» **Отрывок**:

━━━━━━━━━━━━━━━━━━━━

Примечательно не то, что Гюйгенс понимал это, но то, что даже на исходе XVII в. нужно было специально оговаривать эту ситуацию.
Аристотель не видел необходимости в эксперименте — искусственном выстраивании обстоятельств, раскрывающих нам больше, чем естественный ход вещей. Можно предположить, что такое отношение было следствием его представлений о существовании принципиальных отличий между естественным и искусственным, согласно которым только естественный мир достоин изучения. Как и Платон, Аристотель считал, что понять вещи можно, только зная их предназначение. Подобные идеи мешали развитию методологии исследования мира.
Такое мнение об Аристотеле и его последователях — именно тот тип рассуждений о прошлом, которые проводятся с оглядкой на современность и часто осуждаются некоторыми историками. К примеру, выдающийся историк науки, покойный Дэвид Линдберг, говорил, что «нечестно и бессмысленно рассуждать об успехах Аристотеля по тому, насколько его идеи предвосхищали современную науку (как будто его целью было ответить на наши вопросы, а не на его собственные)»
[57]. А во втором издании той же работы он написал: «Подходящая мера для любой философской системы или научной теории — это не то, в какой степени они предугадывают современные нам идеи, но то, в какой степени они преуспели в решении философских и научных проблем своего времени».
На мой взгляд, это абсурд. Задача науки не в том, чтобы отвечать на популярные вопросы эпохи, задача науки — в понимании устройства мира. Я не говорю, что мы заранее знаем, какой вариант мировоззрения возможен и удовлетворителен. Поиск такого мировоззрения — это одна из областей приложения науки. Некоторые вопросы (вроде «Из чего состоит наш мир?») — это хорошие вопросы, но ставятся они преждевременно. Никто не смог продвинуться в поиске ответа на этот вопрос до тех пор, пока в конце XVIII в. не появились методы точного измерения атомных весов химических элементов. Точно так же преждевременными оказались усилия, предпринятые Хендриком Лоренцем и другими теоретиками в начале XX в., направленные на объяснение структуры недавно открытого электрона: никому не удалось продвинуться в изучении структуры электрона до тех пор, пока в 1920-х гг. не появилась квантовая механика. Другие вопросы, например «Каково естественное место огня?» или «В чем предназначение Луны?», плохи сами по себе, поскольку они только уводят в сторону от реального понимания устройства мира. Значительная часть времени в истории науки была потрачена на то, чтобы выяснить, какие вопросы стоит задавать, а какие — нет.

━━━━━━━━━━━━━━━━━━━━

» **Исходные данные**:

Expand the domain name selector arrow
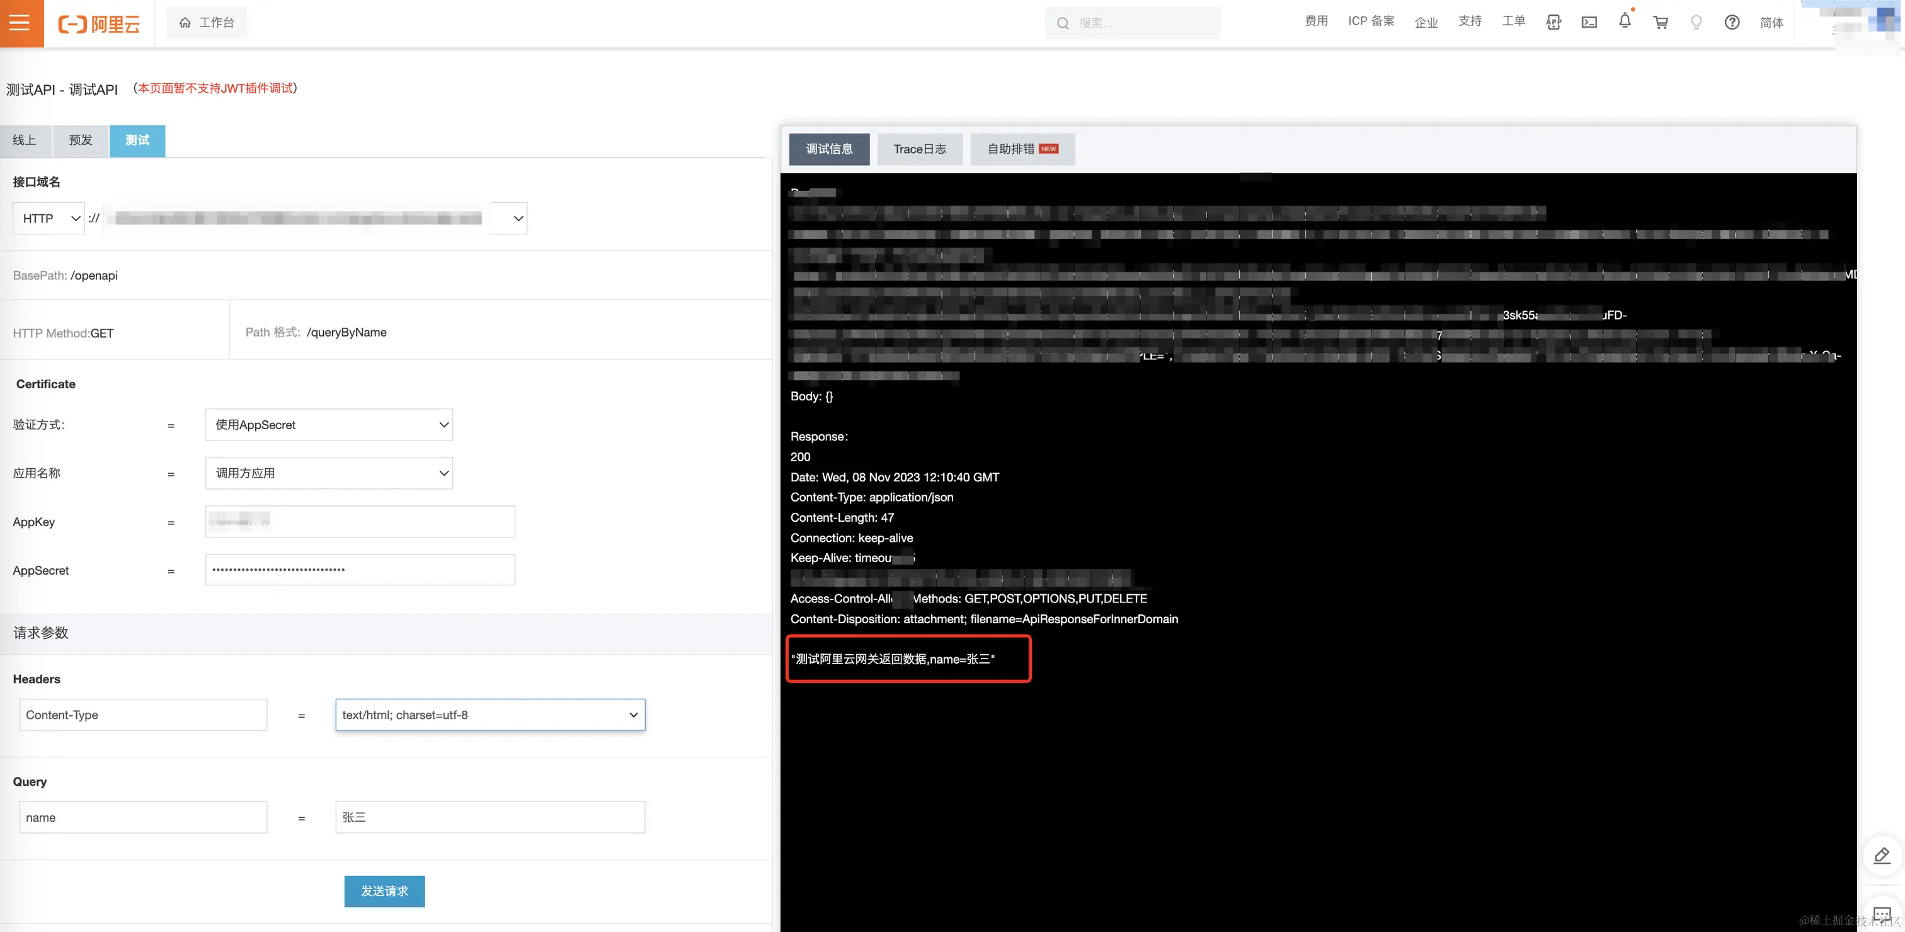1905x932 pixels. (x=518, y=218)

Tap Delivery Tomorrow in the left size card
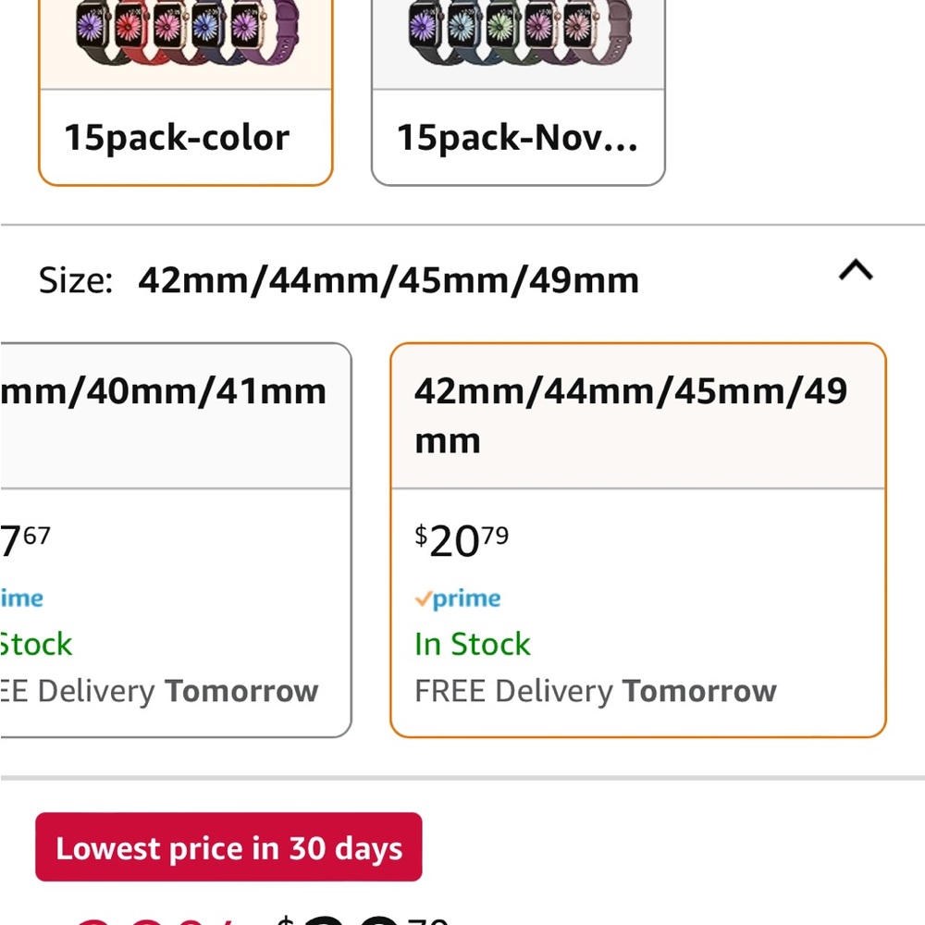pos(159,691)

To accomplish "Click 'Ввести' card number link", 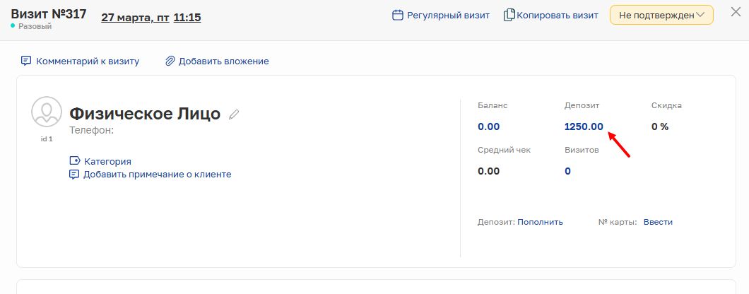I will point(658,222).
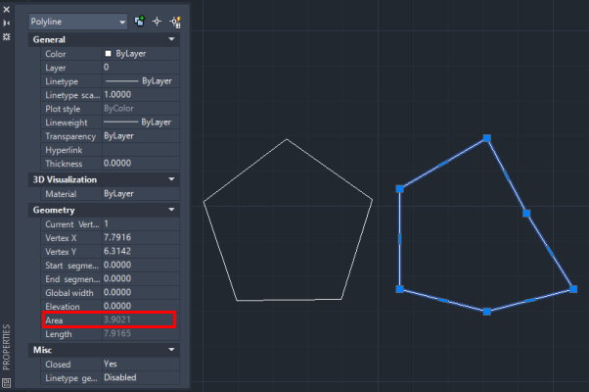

━━━━━━━━━━━━━━━━━━━━

» **Цель**:
Ответьте на вопросы по отрывку.
1. В чем Аристотель не видел необходимости?
2. Какого историка науки автор отрывка называет выдающимся?
3. Когда появилась квантовая механика?

» **В ответ**:
1. В эксперименте.
2. Дэвида Линдберга.
3. В 1920-х гг.